## [Given request]
Rewrite the listing below, renaming "Image resolution" to "Screen size" everywhere and leaving every other word as it is.

((

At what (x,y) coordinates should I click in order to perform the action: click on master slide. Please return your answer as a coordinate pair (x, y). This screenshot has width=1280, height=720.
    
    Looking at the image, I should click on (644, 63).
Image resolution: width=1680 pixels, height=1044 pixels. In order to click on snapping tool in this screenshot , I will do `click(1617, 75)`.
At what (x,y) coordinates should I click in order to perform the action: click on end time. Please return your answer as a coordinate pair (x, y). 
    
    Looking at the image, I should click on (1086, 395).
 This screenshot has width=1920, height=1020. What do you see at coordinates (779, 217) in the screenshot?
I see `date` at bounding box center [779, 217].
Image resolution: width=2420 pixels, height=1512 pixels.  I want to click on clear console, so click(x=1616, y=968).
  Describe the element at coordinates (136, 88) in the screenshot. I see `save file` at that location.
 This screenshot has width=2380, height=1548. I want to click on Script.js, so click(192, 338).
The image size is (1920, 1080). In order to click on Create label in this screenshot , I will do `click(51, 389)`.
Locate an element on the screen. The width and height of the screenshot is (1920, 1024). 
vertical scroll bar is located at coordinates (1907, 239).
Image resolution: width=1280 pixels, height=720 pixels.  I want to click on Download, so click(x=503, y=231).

))

## [Response to the exercise]
At what (x,y) coordinates should I click in order to perform the action: click on master slide. Please return your answer as a coordinate pair (x, y). This screenshot has width=1280, height=720.
    
    Looking at the image, I should click on (644, 63).
Screen size: width=1680 pixels, height=1044 pixels. In order to click on snapping tool in this screenshot , I will do `click(1617, 75)`.
At what (x,y) coordinates should I click in order to perform the action: click on end time. Please return your answer as a coordinate pair (x, y). 
    
    Looking at the image, I should click on (1086, 395).
 This screenshot has width=1920, height=1020. What do you see at coordinates (779, 217) in the screenshot?
I see `date` at bounding box center [779, 217].
Screen size: width=2420 pixels, height=1512 pixels.  I want to click on clear console, so click(x=1616, y=968).
  Describe the element at coordinates (136, 88) in the screenshot. I see `save file` at that location.
 This screenshot has width=2380, height=1548. I want to click on Script.js, so click(192, 338).
The image size is (1920, 1080). In order to click on Create label in this screenshot , I will do `click(51, 389)`.
Locate an element on the screen. The width and height of the screenshot is (1920, 1024). 
vertical scroll bar is located at coordinates (1907, 239).
Screen size: width=1280 pixels, height=720 pixels.  I want to click on Download, so click(x=503, y=231).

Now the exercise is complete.